In principle, by providing regular transfer benefits to parents of poor background who chose to keep their children at school, conditional cash transfers (CCTs) should lower the opportunity cost. In Costa Rica, the programme Avancemos (Let’s move forward) provides conditional benefits to poor households (identified by a proxy means test) with children in school age. Until 2021, the programme targeted households with children in secondary schools only, but in 2022, it absorbed other programmes to incorporate all households with children of school age starting at pre‑school (IMAS, 2022[103]). The amount of the cash transfer increases by level of education: for those in pre‑school and primary school the monthly transfer is of 18 000 colones (about USD 32); for those in the first three grades of secondary school 30 000 colones (USD 53); and for those in the last 3 grades of secondary 40 000 colones (USD 71) (IMAS, 2022[103]; Lentini Gilli, 2022[104]).
In 2021, an impact evaluation from the Instituto de Investigacion de Ciencias Economicas (Economics’ Research Centre) of the University of Costa Rica found that Avancemos positively influences school retention and reintegration for individuals in secondary school (Lentini Gilli, 2022[104]). The evaluation estimated that of every 100 students in secondary school that received the transfer, 16 of them would have dropped out if they had not received this economic benefit. The effects were significantly higher for young men in rural areas. The analysis found no effect of the programme on school retention for students in primary or pre‑school, and no additional effect of variations in the benefit amount on school attendance at any level of school. The evaluation provided three main recommendations to boost the impacts of Avancemos. First, increase the support to children of secondary school age who are not enrolled in school or at risk of dropping out since the only significant effect was found for school retention at the secondary school level. Second, since the amount of the transfer does not seem to have a significant effect to promote school attendance, the programme should aim at expanding coverage without necessarily increasing the generosity of the benefit. Third, the evaluation estimated that, without the program, poverty will increase by 4.1% and extreme poverty by 17%. However, to maintain this impact the amounts of the transfers should be evaluated each year to consider increases in the cost of living due to inflation (Lentini Gilli, 2022[104]).
Communicate the benefits of completing studies. Students from low-income families are often ill-informed about the monetary and social returns of education and the wider range of job opportunities studies can open the door to. Influenced by the perception that education does not affect their future well-being, students may drop out of school prematurely to support the income of their families. In 2018, the Ministry of Public Education in Costa Rica created a new unit inside its regular structure – the Unidad para la Permanencia, Reincorporación y Éxito Educativo (Unit for Permanence, Reintegration and Educational Success) – with the mandate to co‑ordinate efforts to keep children and youth in school (MEP, 2023[105]).
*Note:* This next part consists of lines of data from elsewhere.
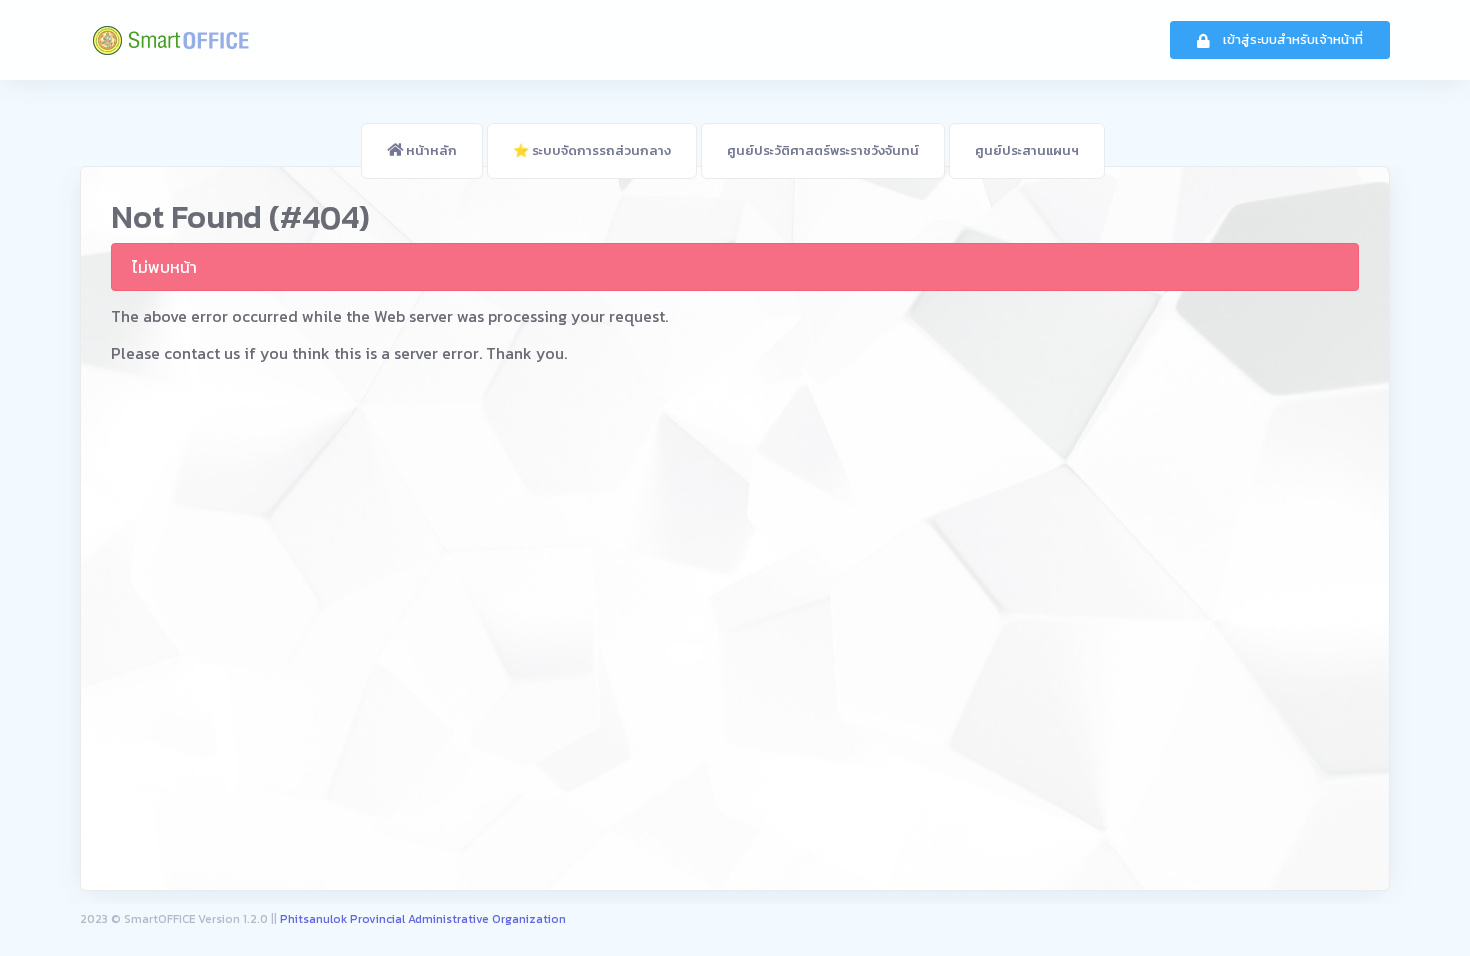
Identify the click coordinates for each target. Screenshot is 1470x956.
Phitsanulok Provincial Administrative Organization (423, 919)
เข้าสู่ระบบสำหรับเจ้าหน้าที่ (1291, 39)
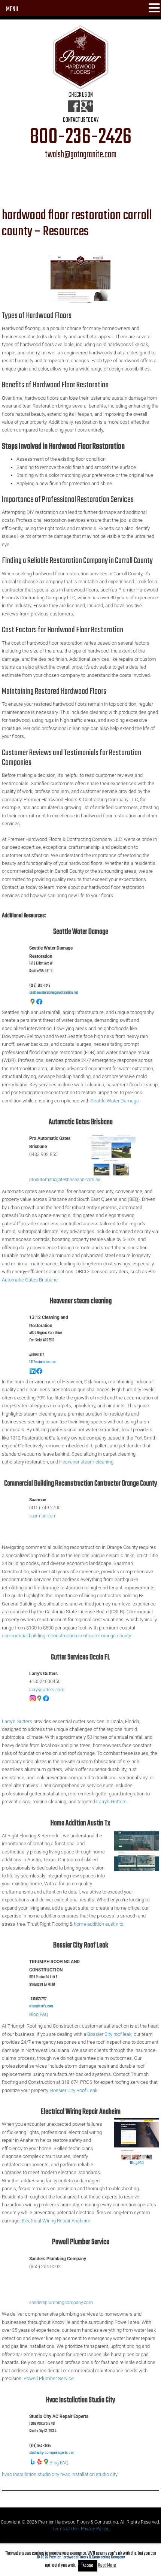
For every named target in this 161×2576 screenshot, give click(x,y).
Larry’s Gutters (17, 1721)
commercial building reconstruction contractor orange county (66, 1635)
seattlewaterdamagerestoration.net (53, 993)
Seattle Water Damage (80, 932)
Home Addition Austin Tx (80, 1823)
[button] (154, 9)
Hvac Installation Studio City (80, 2400)
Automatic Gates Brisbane (81, 1122)
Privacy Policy (94, 2528)
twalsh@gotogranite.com (80, 155)
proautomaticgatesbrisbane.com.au (64, 1179)
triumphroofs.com (41, 2006)
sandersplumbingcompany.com (61, 2302)
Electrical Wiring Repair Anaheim (81, 2112)
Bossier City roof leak (109, 2034)
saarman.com (43, 1516)
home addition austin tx (98, 1924)
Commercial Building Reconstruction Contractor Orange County (80, 1483)
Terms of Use (65, 2528)
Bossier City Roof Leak (80, 1945)
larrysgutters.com (46, 1689)
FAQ (44, 2014)
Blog (34, 2014)
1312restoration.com (42, 1362)
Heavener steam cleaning (81, 1301)
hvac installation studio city (30, 2474)
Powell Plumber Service (80, 2242)
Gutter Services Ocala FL (80, 1657)
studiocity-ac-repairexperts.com (51, 2453)
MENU (12, 9)
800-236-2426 (80, 137)
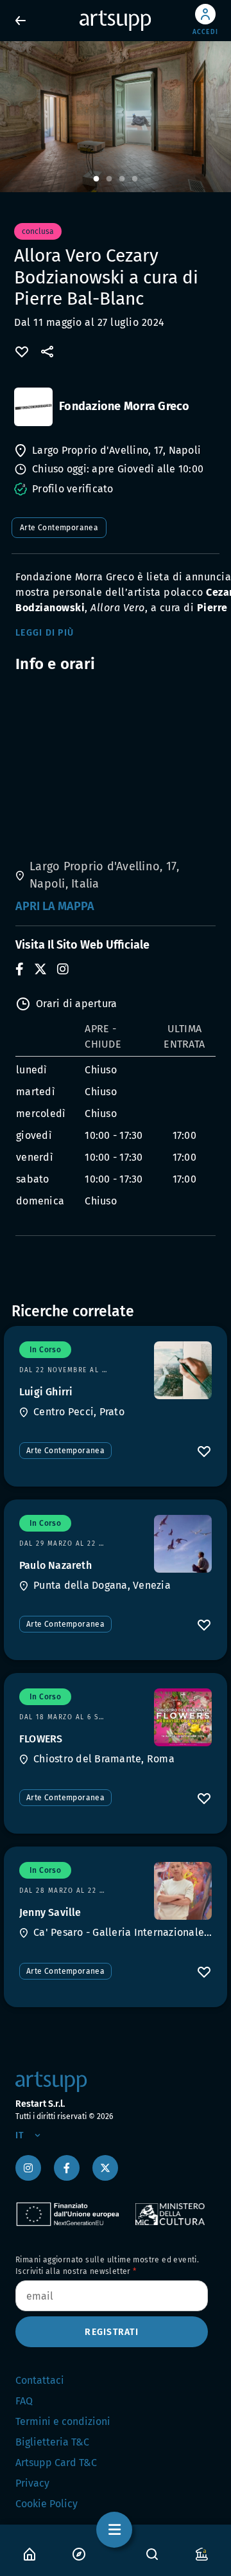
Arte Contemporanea (59, 527)
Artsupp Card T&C (56, 2462)
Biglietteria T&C (52, 2442)
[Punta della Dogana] (183, 1544)
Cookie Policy (46, 2504)
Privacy (32, 2483)
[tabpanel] (115, 116)
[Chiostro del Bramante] (183, 1717)
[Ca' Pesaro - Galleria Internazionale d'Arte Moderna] (183, 1891)
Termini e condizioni (62, 2421)
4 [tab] (134, 179)
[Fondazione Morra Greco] (33, 407)
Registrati (112, 2332)
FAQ (24, 2401)
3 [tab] (122, 179)
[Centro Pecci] (183, 1370)
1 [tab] (96, 179)
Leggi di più (44, 632)
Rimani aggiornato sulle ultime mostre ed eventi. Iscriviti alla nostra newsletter (107, 2265)
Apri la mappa (54, 906)
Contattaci (39, 2380)
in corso (45, 1349)
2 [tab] (109, 179)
As part of its activities this Unit launched in 2022 the campaign Más estudiantes en las aulas (More students in the classrooms) which produced and disseminated through social media videos to motivate students’ retention in school (MEP, 2023[105]).
International experience has proven the potential of communication and awareness raising campaigns, as a rapid and inexpensive way to inform students about the benefits of education. In Peru, the programme Decidiendo para un futuro mejor (Deciding for a better future) implemented by an innovation lab inside the Ministry of Education (MineduLAB) consisted of a campaign to transmit information on the monetary and social returns of basic and higher education through videos and infographics sent to educational institutions (MineduLAB, 2018[106]). The videos showed students reflecting on the importance to study and have goals, based on their personal experience and family environment. They also provided information on funding opportunities to higher education, such as via scholarships and educational credits. The results of a randomised experiment to evaluate the pilot programme show a significant decrease in the number of dropouts (MineduLAB, 2018[106]). The observed progress of student performances was particularly strong among girls, which reveals that an important achievement of the programme resides in the ability to tackle the gender gap in education.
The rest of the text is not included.